Both of the previous commands could be altered to prevent just debug logs from being displayed. Simply add the word “debugging” after one or both and you’ll still be able to see everything that isn’t a debug message.
As wise network professionals always say be sure to test and validate these configurations in a lab environment before implementing anything in production. Even with the optimizations above be sure to check CPU and memory utilization before enabling any debugs.
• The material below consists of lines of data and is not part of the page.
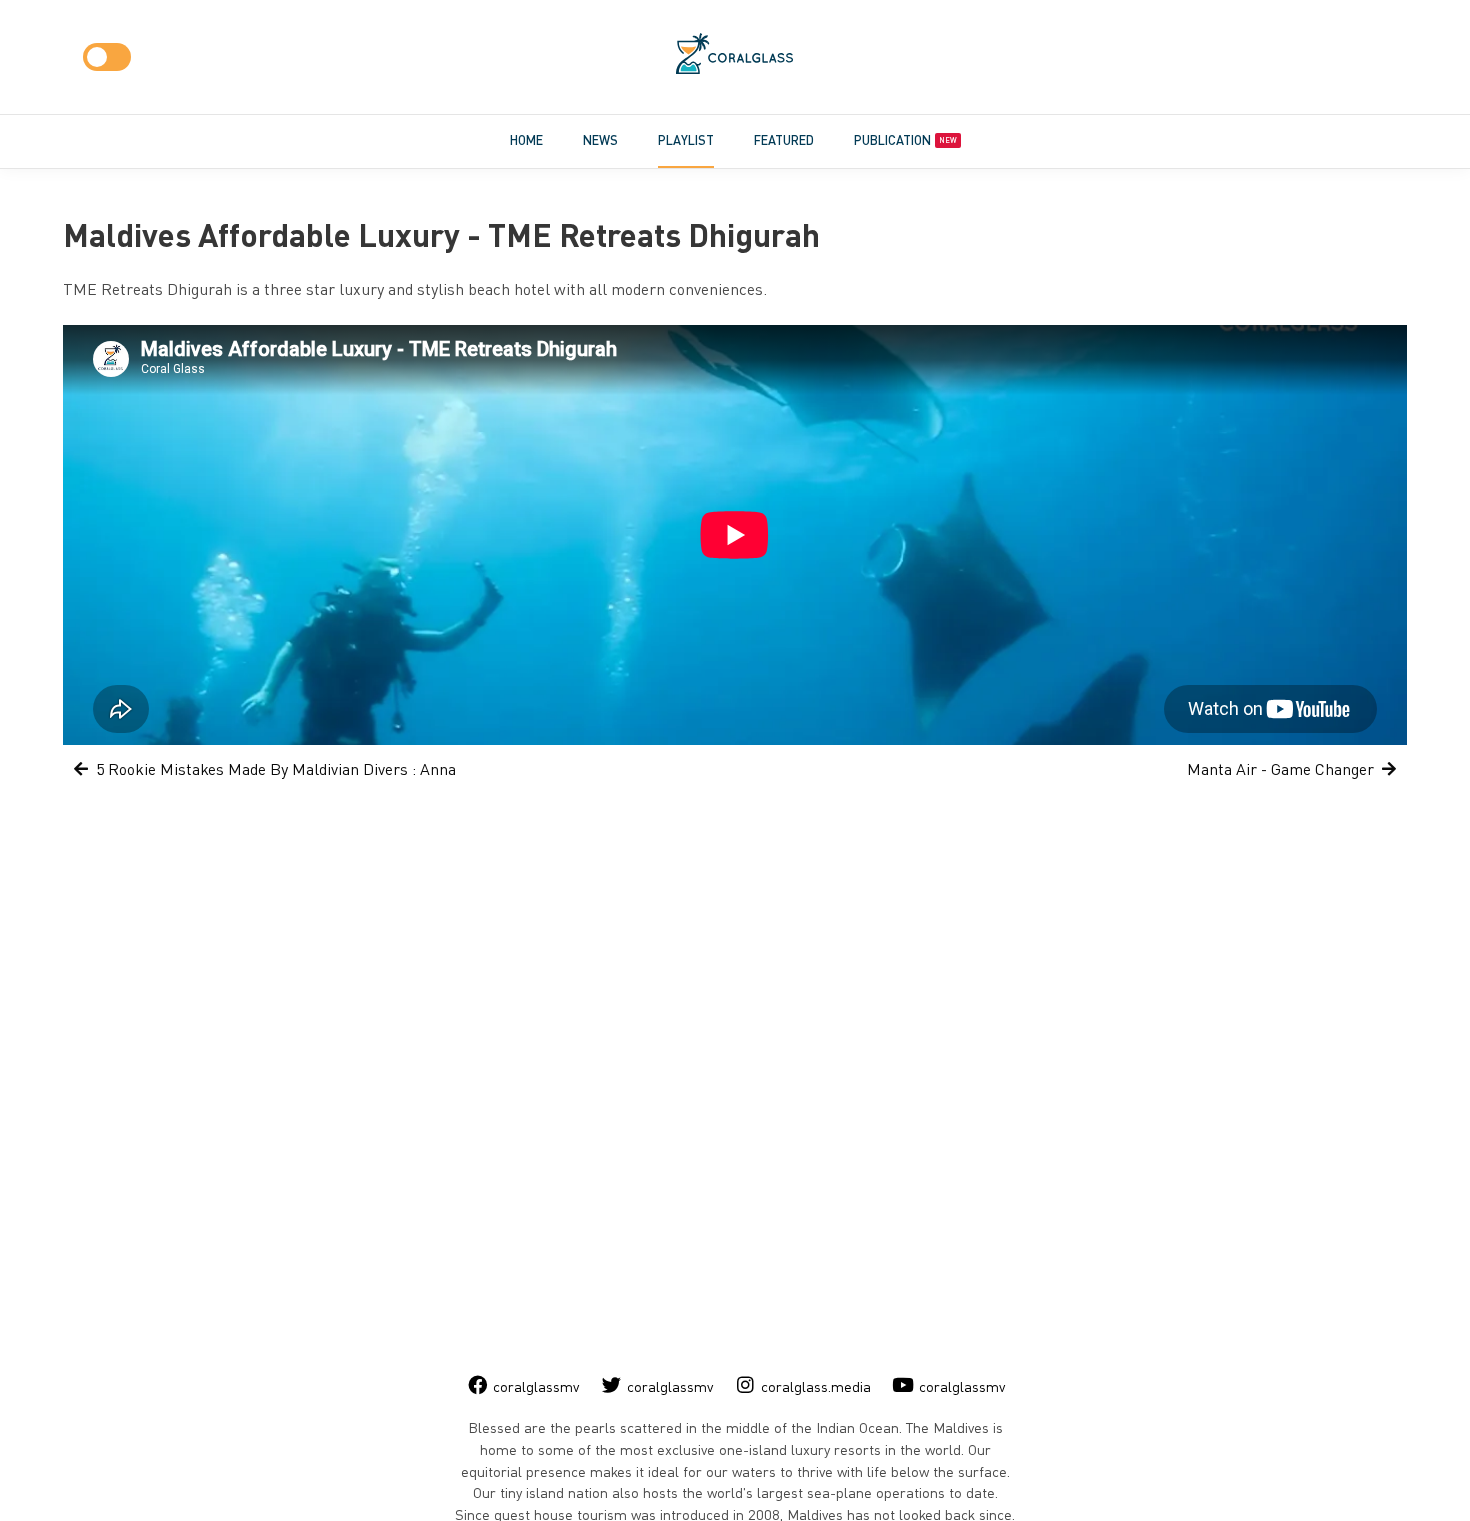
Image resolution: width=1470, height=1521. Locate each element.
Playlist (686, 140)
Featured (784, 140)
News (600, 140)
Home (526, 140)
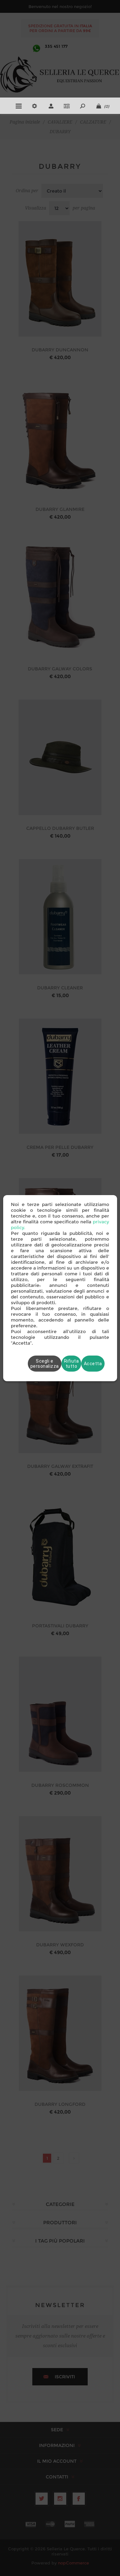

When configuration archiving and logging is configured on an IOS router with a crypto capable image you may some rather odd commands every time the router starts up.
Here’s an example of what’s shown when you run the “show archive log config all”
1 1 console@console |access-list 199 permit icmp host 10.10.10.10 host 220.127.116.11
2 1 console@console |crypto map NiStTeSt1 10 ipsec-manual
3 1 console@console |match address 199
4 1 console@console |set peer 18.104.22.168
5 1 console@console |exit
6 1 console@console |no access-list 199
7 1 console@console |no crypto map NiStTeSt1
At first glance this appears to something nefarious, but it’s actually a test routine built in to IOS in order to meet FIPS requirements. It’s completely normal and does not impact normal operations.